REQUEST: Rewrite the rows below as a Markdown table with two columns, Number and Line. Begin at the line that has "Task: Click the", stop after the line that has "Looking at the", skip any blank lines, and leave the pictures out.
━━━ EXERCISE INPUT ━━━
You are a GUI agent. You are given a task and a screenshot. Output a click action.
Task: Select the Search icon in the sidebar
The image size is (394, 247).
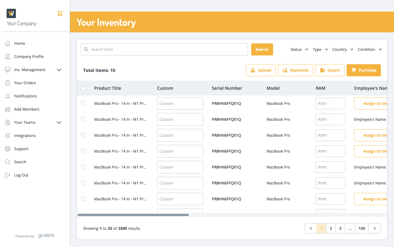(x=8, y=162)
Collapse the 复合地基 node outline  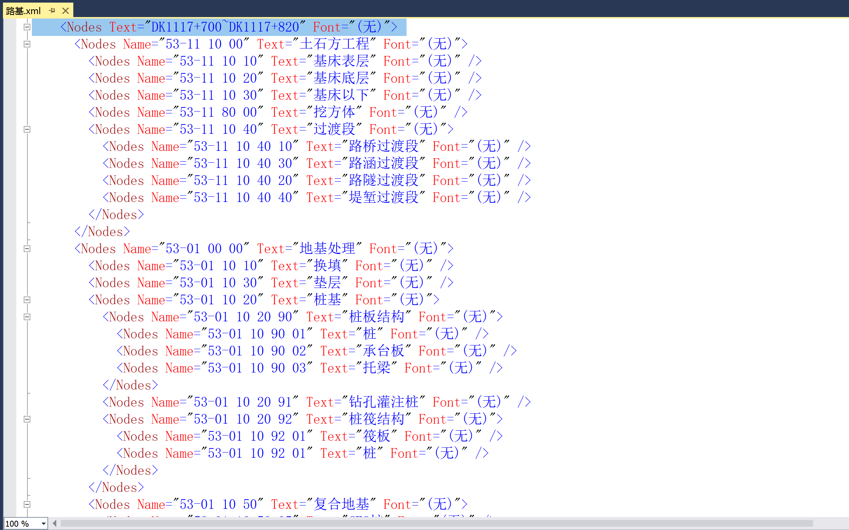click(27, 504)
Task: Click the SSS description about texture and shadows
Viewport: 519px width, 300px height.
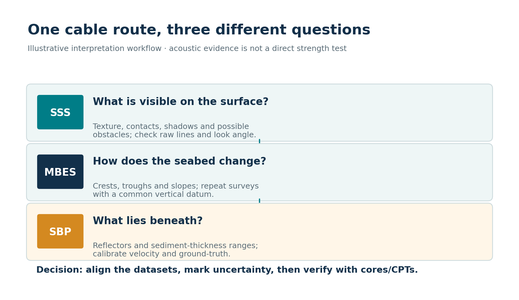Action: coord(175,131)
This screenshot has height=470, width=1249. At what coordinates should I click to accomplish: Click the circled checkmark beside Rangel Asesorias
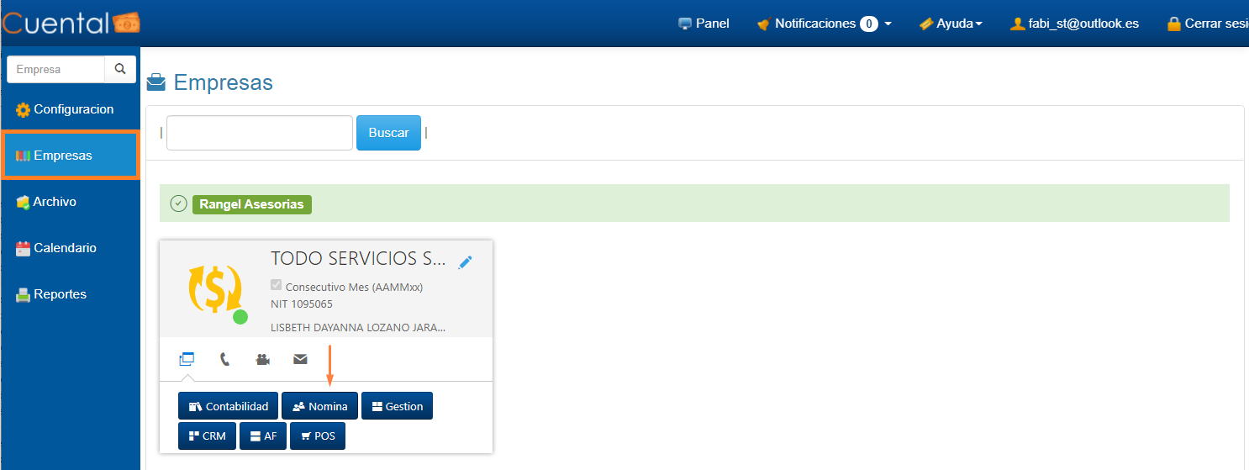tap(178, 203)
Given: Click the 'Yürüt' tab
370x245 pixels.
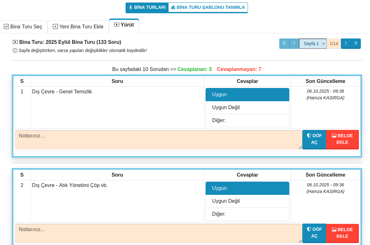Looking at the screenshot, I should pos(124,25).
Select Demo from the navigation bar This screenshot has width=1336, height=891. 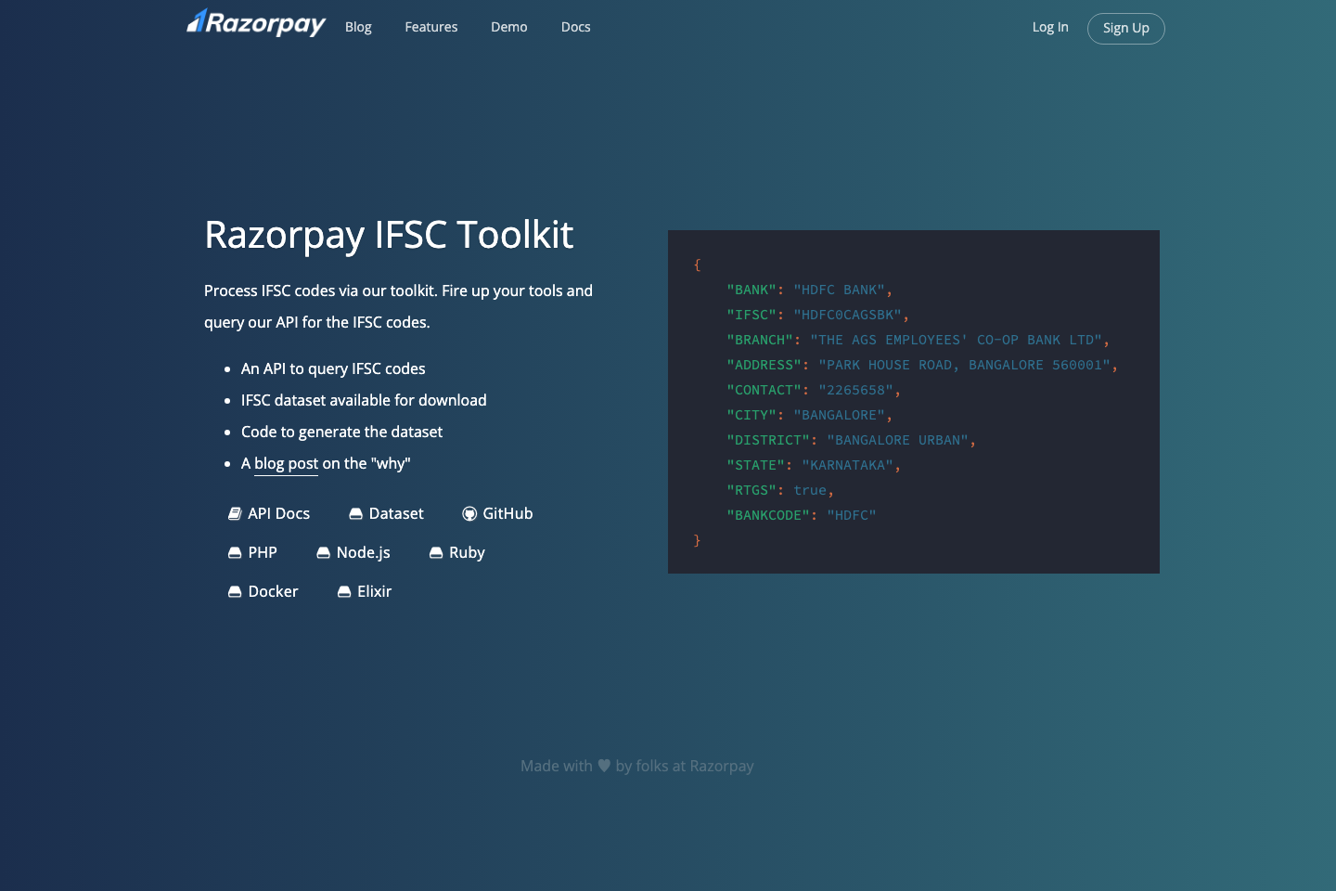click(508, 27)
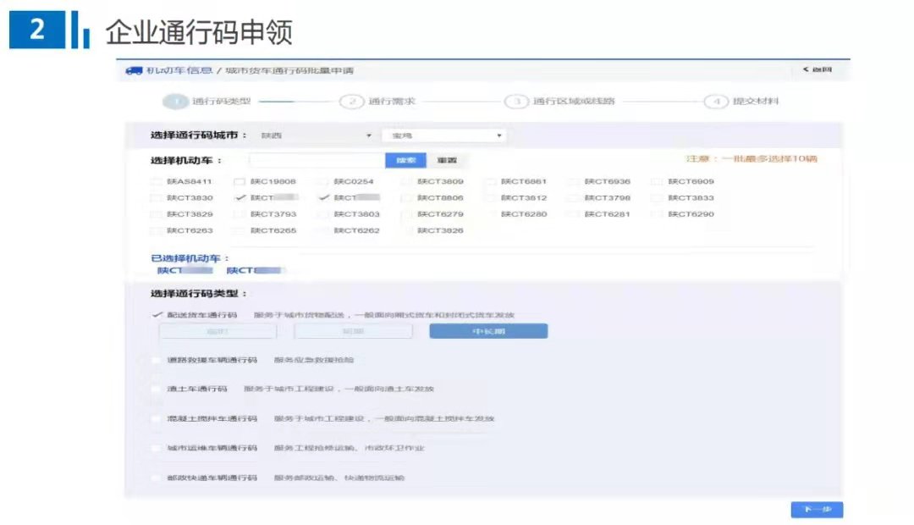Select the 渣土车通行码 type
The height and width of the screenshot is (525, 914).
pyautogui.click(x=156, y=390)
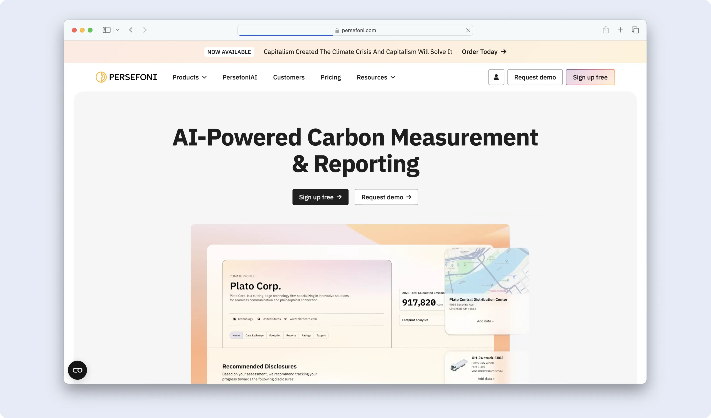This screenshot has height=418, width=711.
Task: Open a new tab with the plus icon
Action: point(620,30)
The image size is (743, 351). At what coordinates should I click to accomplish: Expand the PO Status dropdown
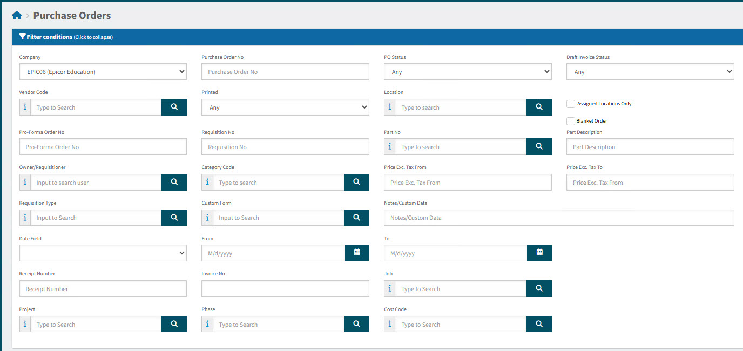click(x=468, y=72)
━━━
SOLUTION:
| Number | Line |
|---|---|
| 1 | Task: Click the SSS description about texture and shadows |
| 2 | Viewport: 519px width, 300px height. |
| 3 | Action: coord(175,131) |
| 4 | This screenshot has height=470, width=1249. At what coordinates should I click to accomplish: Click the circled checkmark beside Rangel Asesorias |
| 5 | tap(178, 203) |
| 6 | Given: Click the 'Yürüt' tab |
| 7 | 370x245 pixels. |
| 8 | Looking at the screenshot, I should pos(124,25). |